Je le pris et elle commença à se mettre un peu de rouge. Puis elle se passa une houppette de poudre de riz sur le nez.

—Suis-je bien ainsi? demanda-t-elle, lorsqu’elle eut fini.

J’étais exaspéré. Vous me voyez aidant cette folle à faire sa toilette entre trois et quatre heures du matin, sur un quai, par un froid sibérien. Et puis je ne comprenais rien à la scène qu’elle me jouait.

—Je ne vous quitterai pas, fis-je, avant que vous m’expliquiez ce que tout cela signifie.

—Pas aujourd’hui, dit-elle avec une légère caresse de la main sur ma joue. Une autre fois, peut-être. Qui sait?

Déjà elle m’échappait.

Je rentrai chez moi, pestant contre les incompréhensibles caprices des femmes russes.

Je n’eus pas longtemps à attendre pour satisfaire ma curiosité. Chose bizarre, j’avais pris ce soir-là un goût beaucoup plus vif pour Sonia Grigorievna.
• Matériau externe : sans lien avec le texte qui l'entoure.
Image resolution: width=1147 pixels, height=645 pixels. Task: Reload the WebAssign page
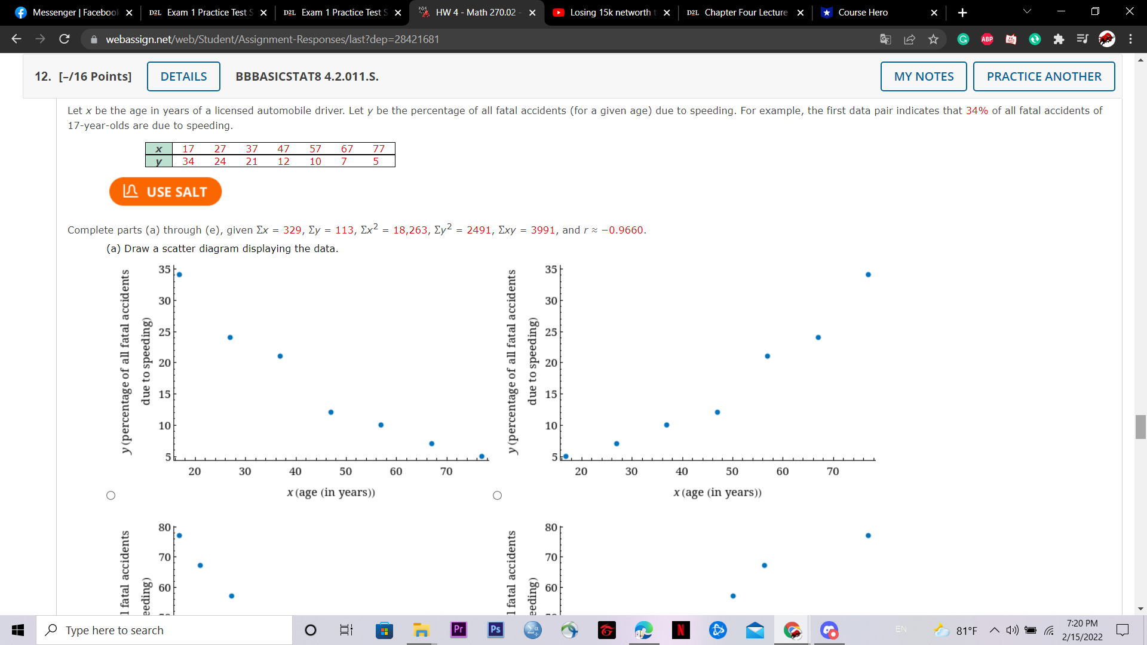[65, 39]
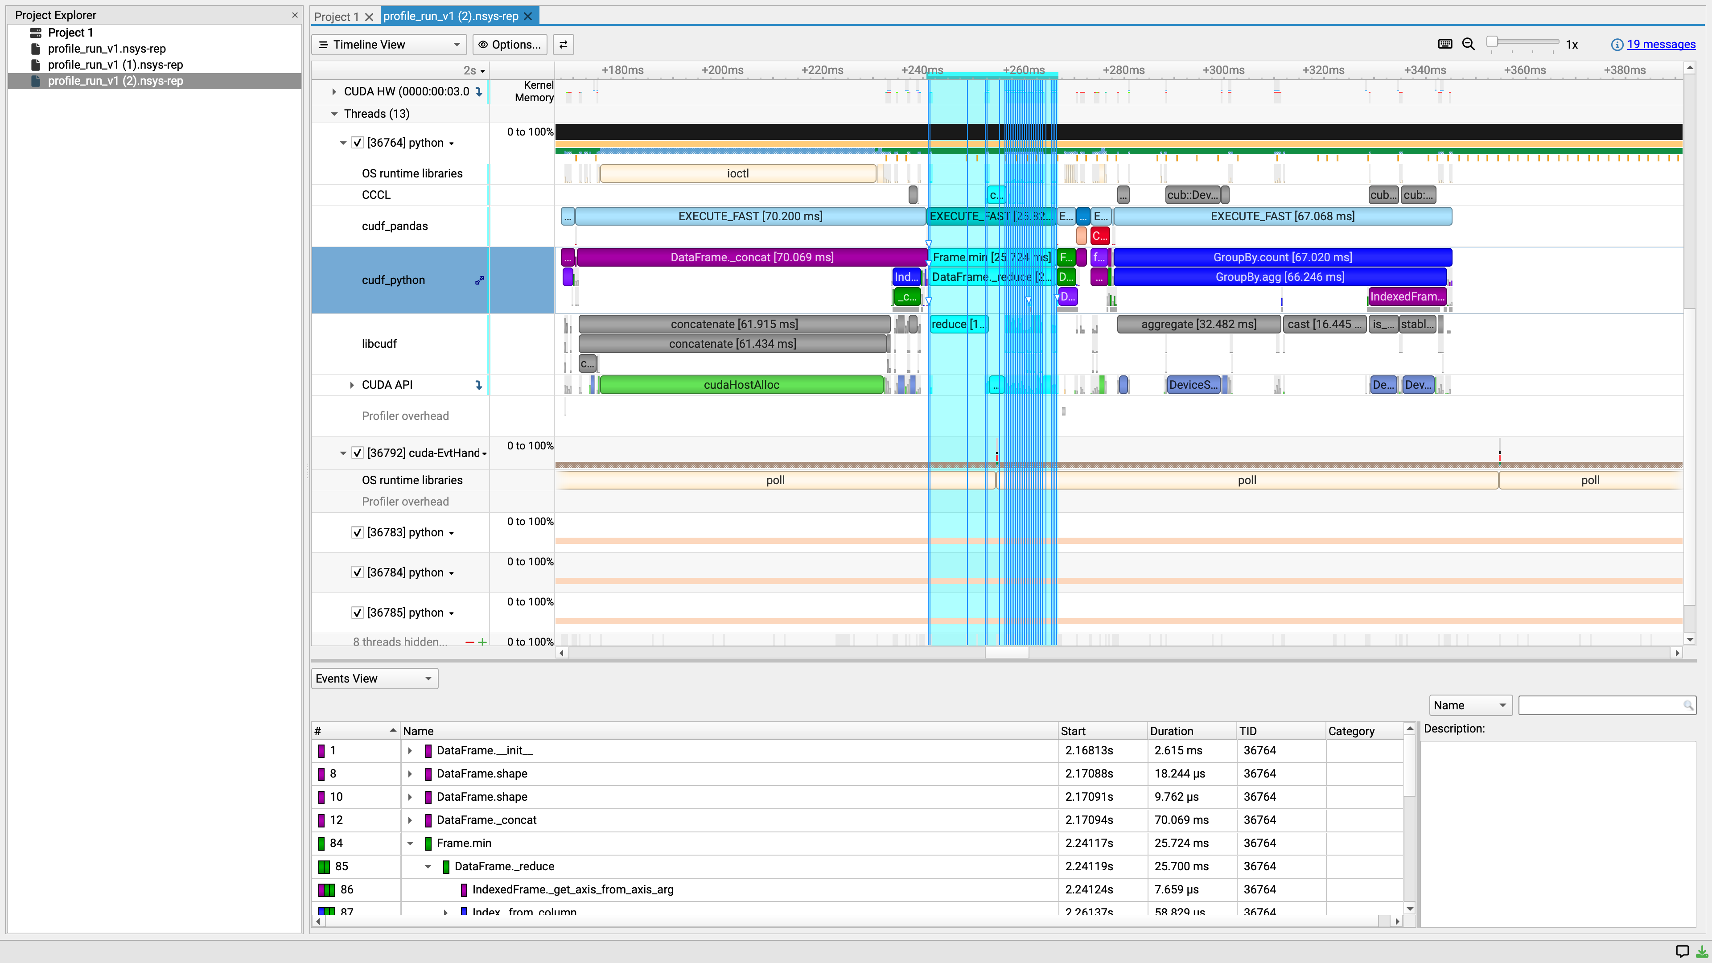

Je n’aime pas les gens tout simples et en qui l’on voit au premier coup d’œil. Ne l’eussé-je pas rencontrée sur la Fontanka, je n’aurais peut-être plus pensé à elle. Maintenant, au contraire, je voulais connaître son histoire. Je m’attachai à Sonia et, peu de semaines après, elle avait quitté l’appartement de Makharof pour habiter le mien. Je passe sous silence la vie que nous menâmes à deux pendant quelques mois. Elle fut assez curieuse et, bien que déchirée, m’a laissé un agréable souvenir. Mais je veux seulement vous raconter puisque les femmes russes vous intéressent, pourquoi Sonia Grigorievna se promenait sur la Fontanka par cette nuit si froide de janvier.